While she acknowledges some things fall outside an actor’s control in the audition room, Webster emphasizes the undeniable impact actors can have over everyone present at the audition. With this in mind, she encourages actors to “spread your energy over the room.” 

She explains,”What I mean is that you don’t have to be just affected by the room, by what’s happening there, because they just lost a million dollars of the budget or whatever else it happens to be. You can draw the focus and get everybody centered … So if you come in and really take the room, then even if the audition wasn’t exactly spot-on, we will remember. We’ll say, ‘Remember that person? They just were so present in the room.’ And I’ve cast people who we’ve seen in one movie audition two years later in another film.”

Self-tapes

Webster advises actors to refrain from sending out unsolicited materials to casting directors. 

“If I was an actor, I would not send out unsolicited material,” she cautions. “We often get material that has been not requested. And my policy generally is to not look at it. If I happen to look at it and you happen to be right, then I might take it further. But it’s really kind of a violation in a way; it’s not something that you do.” 

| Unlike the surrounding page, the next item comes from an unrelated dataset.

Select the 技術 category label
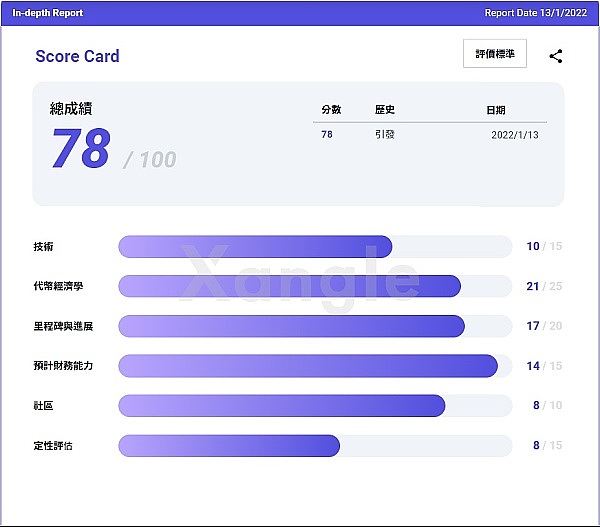The image size is (600, 527). point(43,247)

Continuing, she offers the following advice in creating quality self-tapes: “Make sure that you have good lighting, that you have good sound, and that you get yourself a good reader.” When actors perform their lines solo—that is, without the other half of the dialogue being read aloud by a scene partner—it can be particularly distracting for producers. So it’s worth putting in the extra effort to find a good reader as much as possible. 

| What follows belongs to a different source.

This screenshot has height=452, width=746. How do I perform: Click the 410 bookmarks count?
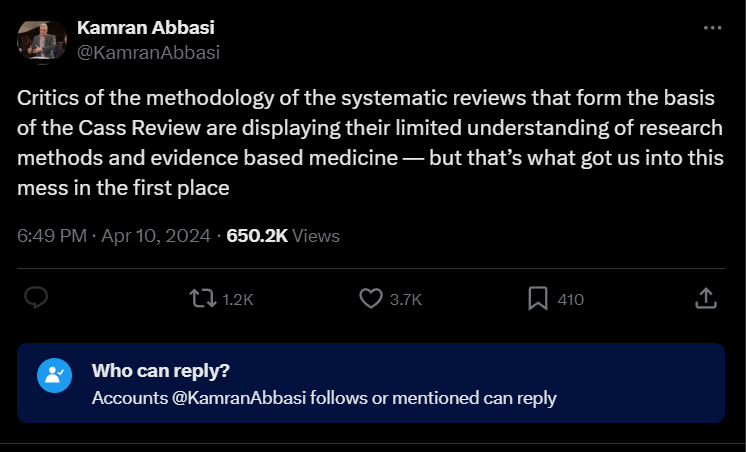570,299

One advantage to self-tapes, Webster says, is that they allow actors to do multiple takes in order to put their best foot forward. “But you don’t want to get crazy though,” she warns. Her office usually asks actors to submit two takes, “Because that way, you can give us something a little bit different, which might give us a different way of looking at your audition.”

Live a full life

The most important advice Webster likes to give actors is: “Have a full, rich life. Go to museums, go to movies, go to other countries. Learn to speak other languages. You want to enter into other cultures so you can be empathetic to other people. And as an actor, as an artist, that’s something that’s so important.” Webster firmly believes whatever actors experience in their lives —in regard to both their acting careers and their personal lives—is of value and makes each individual unique. “It’s all about interaction. It’s always about communication.” 

Let your love for the dramatic arts lead you

Webster felt like an outsider while growing up, but was thrilled when she discovered the theater community while building sets for high school productions. Indeed, she found a sense of belonging, which continues to this day. Webster says it’s “almost like belonging to a church. No matter where you go, you have a family; you have a place to go.” 

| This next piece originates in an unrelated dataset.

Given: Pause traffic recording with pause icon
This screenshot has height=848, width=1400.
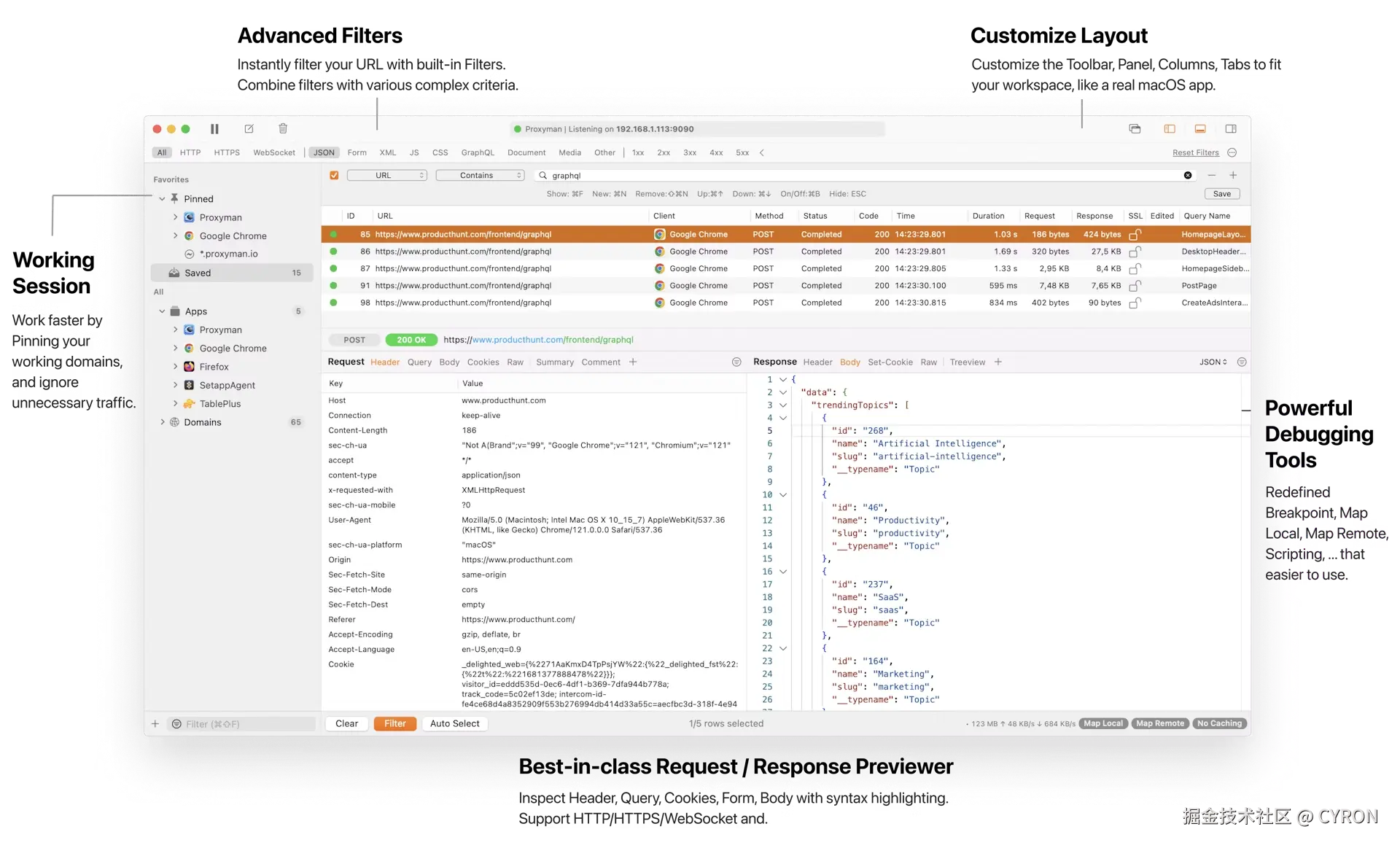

As a young woman hitchhiking through Europe, she offered to volunteer at a theater in Amsterdam. “I was willing to do anything to be there,” she recalls. They took her up on her offer; Webster ended up serving as the stage manager for a multimedia show at the Holland Festival that summer. 

Taking this can-do spirit everywhere she went, she continued to broaden all aspects of her theater skills amidst the 1970s New York theater scene, working as a stage manager, actress, mask maker, set builder, prop and wardrobe master, and theater director. 

“When you have learned a process, and you continue to learn the process … all of the parts add up to the whole. Everything that you’ve done in your life applies to what you’re doing now,” she insists. Eventually, Webster discovered her perfect fit with the profession of casting.